### Pixel coordinate grounding data

■ ■ ■

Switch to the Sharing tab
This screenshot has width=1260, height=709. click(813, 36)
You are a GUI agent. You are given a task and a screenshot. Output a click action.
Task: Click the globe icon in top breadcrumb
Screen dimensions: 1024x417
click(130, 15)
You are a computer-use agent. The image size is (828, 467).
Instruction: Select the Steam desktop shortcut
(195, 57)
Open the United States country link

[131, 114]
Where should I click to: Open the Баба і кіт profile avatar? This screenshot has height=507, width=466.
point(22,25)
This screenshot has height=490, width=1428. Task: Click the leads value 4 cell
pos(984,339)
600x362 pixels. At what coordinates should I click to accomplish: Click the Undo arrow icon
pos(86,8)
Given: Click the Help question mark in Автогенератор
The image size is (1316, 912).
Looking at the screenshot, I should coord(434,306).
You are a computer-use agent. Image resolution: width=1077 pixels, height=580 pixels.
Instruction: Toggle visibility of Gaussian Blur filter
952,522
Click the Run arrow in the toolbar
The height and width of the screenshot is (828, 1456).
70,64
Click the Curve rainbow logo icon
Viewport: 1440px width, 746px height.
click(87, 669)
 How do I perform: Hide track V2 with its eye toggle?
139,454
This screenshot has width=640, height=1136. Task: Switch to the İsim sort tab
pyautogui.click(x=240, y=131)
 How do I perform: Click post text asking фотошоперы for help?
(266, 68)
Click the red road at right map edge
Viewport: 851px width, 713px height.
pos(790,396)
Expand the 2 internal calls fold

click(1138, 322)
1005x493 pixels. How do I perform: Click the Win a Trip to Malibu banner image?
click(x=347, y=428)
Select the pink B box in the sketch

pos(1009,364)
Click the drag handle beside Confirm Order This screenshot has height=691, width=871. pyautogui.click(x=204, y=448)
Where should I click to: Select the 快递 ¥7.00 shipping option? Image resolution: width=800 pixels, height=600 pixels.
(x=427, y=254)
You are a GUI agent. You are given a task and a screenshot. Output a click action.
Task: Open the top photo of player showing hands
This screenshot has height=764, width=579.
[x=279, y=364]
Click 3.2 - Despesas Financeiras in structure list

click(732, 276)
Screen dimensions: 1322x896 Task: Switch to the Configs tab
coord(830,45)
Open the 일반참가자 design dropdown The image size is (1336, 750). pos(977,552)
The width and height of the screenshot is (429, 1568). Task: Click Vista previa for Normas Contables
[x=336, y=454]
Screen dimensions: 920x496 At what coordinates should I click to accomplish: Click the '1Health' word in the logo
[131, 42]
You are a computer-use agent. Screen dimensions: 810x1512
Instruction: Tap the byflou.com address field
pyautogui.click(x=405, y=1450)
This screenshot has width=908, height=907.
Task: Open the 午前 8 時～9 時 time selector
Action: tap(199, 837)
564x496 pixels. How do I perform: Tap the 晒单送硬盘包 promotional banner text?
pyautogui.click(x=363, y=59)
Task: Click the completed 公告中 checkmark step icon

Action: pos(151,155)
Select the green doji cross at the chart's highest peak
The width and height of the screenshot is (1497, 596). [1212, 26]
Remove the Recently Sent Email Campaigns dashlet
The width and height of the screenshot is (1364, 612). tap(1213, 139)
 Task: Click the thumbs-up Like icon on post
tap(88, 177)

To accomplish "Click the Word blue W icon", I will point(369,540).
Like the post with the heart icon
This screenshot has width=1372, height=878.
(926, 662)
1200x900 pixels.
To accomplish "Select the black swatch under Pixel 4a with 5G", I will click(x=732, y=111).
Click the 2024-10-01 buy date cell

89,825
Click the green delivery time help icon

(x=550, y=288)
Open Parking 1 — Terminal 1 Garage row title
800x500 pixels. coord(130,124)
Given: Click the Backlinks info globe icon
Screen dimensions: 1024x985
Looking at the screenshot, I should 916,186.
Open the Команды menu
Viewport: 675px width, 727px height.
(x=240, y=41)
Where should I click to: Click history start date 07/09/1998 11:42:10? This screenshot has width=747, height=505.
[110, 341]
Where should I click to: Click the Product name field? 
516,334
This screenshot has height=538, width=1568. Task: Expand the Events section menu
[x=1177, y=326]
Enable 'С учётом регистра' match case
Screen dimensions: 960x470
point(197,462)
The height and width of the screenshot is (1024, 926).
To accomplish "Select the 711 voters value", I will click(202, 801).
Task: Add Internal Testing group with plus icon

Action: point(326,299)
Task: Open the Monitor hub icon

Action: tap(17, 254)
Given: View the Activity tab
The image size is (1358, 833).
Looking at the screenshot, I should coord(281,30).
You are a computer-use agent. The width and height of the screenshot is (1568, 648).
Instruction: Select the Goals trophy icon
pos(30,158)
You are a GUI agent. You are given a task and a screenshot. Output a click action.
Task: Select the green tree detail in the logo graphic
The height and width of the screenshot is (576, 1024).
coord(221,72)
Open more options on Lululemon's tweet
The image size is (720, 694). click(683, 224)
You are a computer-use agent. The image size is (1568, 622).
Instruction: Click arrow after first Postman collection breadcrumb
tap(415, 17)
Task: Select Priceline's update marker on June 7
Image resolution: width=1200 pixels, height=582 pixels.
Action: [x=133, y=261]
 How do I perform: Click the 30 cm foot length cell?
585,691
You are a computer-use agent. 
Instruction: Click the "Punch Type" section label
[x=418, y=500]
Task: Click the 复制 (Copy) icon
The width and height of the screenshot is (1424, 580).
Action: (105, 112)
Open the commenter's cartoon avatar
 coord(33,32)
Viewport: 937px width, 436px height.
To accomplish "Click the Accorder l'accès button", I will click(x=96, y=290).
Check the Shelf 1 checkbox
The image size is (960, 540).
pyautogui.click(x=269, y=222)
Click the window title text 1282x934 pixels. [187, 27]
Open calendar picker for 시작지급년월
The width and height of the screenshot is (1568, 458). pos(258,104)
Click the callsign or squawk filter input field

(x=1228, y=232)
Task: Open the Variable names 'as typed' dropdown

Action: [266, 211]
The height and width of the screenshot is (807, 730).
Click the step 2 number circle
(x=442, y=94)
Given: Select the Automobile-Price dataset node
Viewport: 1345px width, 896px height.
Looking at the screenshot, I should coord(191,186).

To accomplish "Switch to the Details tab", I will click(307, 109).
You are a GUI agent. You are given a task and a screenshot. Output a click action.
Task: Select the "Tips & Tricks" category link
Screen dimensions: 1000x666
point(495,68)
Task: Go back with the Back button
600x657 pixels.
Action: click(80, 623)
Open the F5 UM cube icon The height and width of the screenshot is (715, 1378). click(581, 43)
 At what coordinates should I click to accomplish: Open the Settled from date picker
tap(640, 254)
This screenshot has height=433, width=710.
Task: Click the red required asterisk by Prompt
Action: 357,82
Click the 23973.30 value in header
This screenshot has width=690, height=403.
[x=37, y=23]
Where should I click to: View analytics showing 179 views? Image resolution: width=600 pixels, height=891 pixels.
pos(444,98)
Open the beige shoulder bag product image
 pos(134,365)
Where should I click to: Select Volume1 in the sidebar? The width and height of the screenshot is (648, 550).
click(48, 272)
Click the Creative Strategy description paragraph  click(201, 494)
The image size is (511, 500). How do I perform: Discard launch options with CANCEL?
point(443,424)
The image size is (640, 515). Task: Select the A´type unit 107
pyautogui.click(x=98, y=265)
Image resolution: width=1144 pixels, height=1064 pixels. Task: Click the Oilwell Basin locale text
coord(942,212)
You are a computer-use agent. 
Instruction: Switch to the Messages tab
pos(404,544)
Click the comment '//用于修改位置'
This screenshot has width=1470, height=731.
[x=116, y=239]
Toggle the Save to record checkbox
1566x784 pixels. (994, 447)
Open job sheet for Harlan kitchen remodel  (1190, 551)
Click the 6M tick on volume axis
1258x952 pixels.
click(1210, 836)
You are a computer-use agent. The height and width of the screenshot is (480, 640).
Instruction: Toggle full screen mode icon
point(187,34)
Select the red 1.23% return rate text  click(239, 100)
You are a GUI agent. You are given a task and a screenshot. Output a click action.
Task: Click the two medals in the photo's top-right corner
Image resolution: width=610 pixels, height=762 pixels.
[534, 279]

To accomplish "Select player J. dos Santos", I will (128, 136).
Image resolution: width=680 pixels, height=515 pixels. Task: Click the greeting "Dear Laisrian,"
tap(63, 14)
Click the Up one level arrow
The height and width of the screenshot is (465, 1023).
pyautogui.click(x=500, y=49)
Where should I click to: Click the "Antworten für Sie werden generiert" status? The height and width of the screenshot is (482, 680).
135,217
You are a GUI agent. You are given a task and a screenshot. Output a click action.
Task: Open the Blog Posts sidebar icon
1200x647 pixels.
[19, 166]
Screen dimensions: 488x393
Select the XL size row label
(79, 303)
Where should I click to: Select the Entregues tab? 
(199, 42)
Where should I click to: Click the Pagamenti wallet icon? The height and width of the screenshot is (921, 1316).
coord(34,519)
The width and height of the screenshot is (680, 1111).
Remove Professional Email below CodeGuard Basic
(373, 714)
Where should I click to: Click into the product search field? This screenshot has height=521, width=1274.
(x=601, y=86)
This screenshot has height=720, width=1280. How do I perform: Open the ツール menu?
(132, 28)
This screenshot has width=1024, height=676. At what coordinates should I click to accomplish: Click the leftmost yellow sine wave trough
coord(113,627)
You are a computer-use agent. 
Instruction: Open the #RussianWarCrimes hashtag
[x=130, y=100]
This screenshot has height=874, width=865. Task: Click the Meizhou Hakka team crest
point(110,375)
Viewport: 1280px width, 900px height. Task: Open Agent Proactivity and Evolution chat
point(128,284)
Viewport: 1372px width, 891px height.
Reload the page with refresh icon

■ ■ ■

### About this exercise
The word "photo" appears in some lines of the records. Please work out how many and reply with that number only.

### Response
2